Web lists-archives.com

Is Access to Salsa restricted to a certain number of queries per time and host?




Hi,

I'm running a daily cron job on host blends.debian.net to gather machine
readable data from all blends packages.  The cron job fetches only the
following files

    debian/changelog
    debian/control
    debian/copyright
    debian/README.Debian
    debian/upstream/edam
    debian/upstream/metadata

(if the latter two exist) from about 2000 repositories.  These data are
consumed in UDD from where they are used in the Blends web sentinel.  The
script which is running can be found in Git[1].

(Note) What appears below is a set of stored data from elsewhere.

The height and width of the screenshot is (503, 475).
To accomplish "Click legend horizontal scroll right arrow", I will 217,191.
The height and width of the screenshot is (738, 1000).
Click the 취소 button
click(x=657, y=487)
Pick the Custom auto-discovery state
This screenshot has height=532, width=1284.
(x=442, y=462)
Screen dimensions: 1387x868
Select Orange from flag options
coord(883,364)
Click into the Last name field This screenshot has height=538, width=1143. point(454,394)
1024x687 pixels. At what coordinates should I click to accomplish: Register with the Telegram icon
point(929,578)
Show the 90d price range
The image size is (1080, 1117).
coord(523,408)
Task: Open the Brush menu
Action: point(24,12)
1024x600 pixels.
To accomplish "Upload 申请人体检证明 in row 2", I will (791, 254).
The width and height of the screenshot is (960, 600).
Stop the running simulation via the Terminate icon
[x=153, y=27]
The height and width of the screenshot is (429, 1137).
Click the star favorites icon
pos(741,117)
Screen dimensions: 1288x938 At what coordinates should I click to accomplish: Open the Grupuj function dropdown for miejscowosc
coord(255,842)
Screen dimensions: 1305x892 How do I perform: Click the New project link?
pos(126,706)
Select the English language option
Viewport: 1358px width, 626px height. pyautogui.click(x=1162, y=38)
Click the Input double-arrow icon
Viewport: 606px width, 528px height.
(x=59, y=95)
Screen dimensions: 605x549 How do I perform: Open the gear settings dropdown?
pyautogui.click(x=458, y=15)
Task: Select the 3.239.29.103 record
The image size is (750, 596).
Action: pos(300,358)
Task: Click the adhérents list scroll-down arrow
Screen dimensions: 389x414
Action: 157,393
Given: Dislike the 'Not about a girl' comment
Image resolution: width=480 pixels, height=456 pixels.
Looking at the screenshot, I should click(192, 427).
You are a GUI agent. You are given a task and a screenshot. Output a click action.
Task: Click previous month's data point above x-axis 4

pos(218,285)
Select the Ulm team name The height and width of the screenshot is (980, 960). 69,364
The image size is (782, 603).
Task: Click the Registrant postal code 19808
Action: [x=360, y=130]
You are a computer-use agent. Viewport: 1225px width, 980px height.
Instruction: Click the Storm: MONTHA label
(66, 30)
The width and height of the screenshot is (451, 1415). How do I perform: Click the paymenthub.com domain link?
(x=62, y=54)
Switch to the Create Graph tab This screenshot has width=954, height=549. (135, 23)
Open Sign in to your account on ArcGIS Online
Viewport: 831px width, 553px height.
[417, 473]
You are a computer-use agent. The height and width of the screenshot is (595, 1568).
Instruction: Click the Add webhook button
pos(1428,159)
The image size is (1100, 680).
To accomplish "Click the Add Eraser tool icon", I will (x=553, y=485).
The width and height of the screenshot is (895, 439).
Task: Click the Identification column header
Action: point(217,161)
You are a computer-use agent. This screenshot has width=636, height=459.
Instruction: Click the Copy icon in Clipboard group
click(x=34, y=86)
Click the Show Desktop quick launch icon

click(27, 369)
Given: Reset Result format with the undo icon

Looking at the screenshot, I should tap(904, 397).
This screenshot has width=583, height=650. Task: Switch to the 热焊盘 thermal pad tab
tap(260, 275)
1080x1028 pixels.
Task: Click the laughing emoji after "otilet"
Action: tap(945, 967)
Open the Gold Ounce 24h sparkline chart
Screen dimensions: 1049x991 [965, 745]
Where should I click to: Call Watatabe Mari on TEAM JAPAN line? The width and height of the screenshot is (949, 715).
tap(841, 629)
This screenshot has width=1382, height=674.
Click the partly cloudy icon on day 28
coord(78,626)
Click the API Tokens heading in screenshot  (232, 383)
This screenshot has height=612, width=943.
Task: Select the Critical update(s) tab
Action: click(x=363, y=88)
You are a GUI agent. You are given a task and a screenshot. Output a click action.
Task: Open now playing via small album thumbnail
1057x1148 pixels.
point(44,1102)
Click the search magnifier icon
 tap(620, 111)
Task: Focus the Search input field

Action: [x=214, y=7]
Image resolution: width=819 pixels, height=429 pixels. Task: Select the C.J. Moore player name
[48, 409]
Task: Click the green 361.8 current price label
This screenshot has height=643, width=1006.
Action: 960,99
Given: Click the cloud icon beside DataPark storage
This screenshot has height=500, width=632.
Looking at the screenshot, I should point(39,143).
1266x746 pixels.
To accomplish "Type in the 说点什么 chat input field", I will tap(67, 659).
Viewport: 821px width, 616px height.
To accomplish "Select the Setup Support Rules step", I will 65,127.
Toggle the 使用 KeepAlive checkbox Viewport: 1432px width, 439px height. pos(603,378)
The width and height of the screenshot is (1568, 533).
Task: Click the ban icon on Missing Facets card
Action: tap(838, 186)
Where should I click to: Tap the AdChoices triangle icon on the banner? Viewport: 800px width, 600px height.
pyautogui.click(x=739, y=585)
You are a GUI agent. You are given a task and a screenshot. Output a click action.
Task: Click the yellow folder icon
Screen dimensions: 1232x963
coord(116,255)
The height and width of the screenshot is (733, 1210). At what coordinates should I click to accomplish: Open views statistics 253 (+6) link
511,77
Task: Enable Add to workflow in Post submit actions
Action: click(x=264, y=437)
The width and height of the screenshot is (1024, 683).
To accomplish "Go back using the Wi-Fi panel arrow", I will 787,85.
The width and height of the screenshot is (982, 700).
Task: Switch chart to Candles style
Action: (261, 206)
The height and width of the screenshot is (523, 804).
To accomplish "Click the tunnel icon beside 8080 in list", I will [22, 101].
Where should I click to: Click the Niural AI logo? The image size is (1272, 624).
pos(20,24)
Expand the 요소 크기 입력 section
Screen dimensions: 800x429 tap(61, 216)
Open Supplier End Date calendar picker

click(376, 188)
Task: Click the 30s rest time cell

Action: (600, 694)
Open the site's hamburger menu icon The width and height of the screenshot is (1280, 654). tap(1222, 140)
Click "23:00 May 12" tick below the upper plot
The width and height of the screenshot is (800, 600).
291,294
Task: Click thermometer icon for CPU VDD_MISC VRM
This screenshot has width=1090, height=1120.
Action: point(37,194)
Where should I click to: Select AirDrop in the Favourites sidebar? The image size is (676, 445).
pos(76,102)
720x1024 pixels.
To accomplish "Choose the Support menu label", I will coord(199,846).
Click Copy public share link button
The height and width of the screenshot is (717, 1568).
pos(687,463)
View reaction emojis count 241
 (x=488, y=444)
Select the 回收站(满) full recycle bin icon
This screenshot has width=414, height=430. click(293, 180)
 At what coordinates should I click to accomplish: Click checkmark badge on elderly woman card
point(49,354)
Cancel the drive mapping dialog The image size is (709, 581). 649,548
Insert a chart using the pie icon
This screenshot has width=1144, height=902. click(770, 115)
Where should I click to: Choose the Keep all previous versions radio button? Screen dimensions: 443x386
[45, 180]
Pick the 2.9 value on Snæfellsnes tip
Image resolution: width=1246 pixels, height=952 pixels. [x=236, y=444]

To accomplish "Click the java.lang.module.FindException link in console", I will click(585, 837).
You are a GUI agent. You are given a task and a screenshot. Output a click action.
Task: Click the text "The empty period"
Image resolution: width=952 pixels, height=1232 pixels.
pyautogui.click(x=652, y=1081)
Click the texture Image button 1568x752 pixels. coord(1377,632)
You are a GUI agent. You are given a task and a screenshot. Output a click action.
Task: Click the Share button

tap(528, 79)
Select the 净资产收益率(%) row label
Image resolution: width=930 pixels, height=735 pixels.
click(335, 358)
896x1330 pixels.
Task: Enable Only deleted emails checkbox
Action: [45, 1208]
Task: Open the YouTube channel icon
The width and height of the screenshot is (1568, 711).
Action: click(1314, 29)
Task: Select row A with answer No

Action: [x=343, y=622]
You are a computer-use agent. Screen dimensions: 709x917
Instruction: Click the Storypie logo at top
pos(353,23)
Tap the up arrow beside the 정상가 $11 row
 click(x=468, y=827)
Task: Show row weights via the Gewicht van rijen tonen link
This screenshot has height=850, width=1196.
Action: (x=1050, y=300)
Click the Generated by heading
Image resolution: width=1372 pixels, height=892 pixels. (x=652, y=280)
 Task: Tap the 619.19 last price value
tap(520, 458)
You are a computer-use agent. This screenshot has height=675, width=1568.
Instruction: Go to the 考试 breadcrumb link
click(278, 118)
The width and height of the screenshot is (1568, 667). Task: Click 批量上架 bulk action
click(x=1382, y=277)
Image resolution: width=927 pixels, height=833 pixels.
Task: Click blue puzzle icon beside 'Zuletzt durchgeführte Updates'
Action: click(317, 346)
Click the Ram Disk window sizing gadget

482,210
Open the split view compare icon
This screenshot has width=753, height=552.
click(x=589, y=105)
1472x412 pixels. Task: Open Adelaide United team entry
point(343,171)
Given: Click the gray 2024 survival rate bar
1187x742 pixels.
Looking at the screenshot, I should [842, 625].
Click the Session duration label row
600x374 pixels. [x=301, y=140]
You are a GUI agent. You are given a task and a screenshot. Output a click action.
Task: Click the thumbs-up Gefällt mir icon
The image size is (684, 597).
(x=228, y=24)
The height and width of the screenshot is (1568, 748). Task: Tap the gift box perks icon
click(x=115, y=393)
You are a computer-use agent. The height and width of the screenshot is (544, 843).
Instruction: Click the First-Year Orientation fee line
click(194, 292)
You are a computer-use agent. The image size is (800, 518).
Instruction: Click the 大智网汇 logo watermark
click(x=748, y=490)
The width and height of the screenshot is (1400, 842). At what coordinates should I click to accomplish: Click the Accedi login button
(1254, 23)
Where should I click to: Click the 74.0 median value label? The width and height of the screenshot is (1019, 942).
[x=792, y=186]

Unfortunately the cron job seems to stop with

Traceback (most recent call last):
  File "/usr/lib/python3/dist-packages/gitlab/exceptions.py", line 251, in wrapped_f
    return f(*args, **kwargs)
  File "/usr/lib/python3/dist-packages/gitlab/mixins.py", line 48, in get
    server_data = self.gitlab.http_get(path, **kwargs)
  File "/usr/lib/python3/dist-packages/gitlab/__init__.py", line 728, in http_get
    streamed=streamed, **kwargs)
  File "/usr/lib/python3/dist-packages/gitlab/__init__.py", line 706, in http_request
    response_body=result.content)
gitlab.exceptions.GitlabHttpError: 429: b'Retry later\n'

During handling of the above exception, another exception occurred:

Traceback (most recent call last):
  File "/srv/blends.debian.org/misc/machine_readable/fetch-machine-readable_salsa.py", line 106, in <module>
    project = gl.projects.get(pr.attributes['id']) # without this extra get repository_tree() fails
  File "/usr/lib/python3/dist-packages/gitlab/exceptions.py", line 253, in wrapped_f
    raise error(e.error_message, e.response_code, e.response_body)
gitlab.exceptions.GitlabGetError: 429: b'Retry later\n'


Once this has happened Git access to salsa seems to be completely
blocked from this host since I can not even

tille@blends:/tmp$ git clone https://salsa.debian.org/blends-team/website.git
Cloning into 'website'...
remote: Retry later
fatal: unable to access 'https://salsa.debian.org/blends-team/website.git/': The requested URL returned error: 429


(similar with git pull).  This problem seems to exist since 2018-05-27
(when the last complete set of data was created.  I wonder whether some
setting on Salsa was changed to prevent to frequent access to Salsa from
some specific IP address (I can perfectly access that repository from
other hosts) and what I can do to fetch these data instead.

Kind regards

        Andreas.

PS: Yes, I'm aware that this might be a question for Salsa support
tracker and I'll open a ticket there in case it turns out that there is
no better way to fetch this data.  My motivation to post it on Debian
devel is to get hints how to perform that query better and also give
a hint to the problem for others who also might try to fetch data from
Salsa (in replacement of other jobs running formerly on Alioth).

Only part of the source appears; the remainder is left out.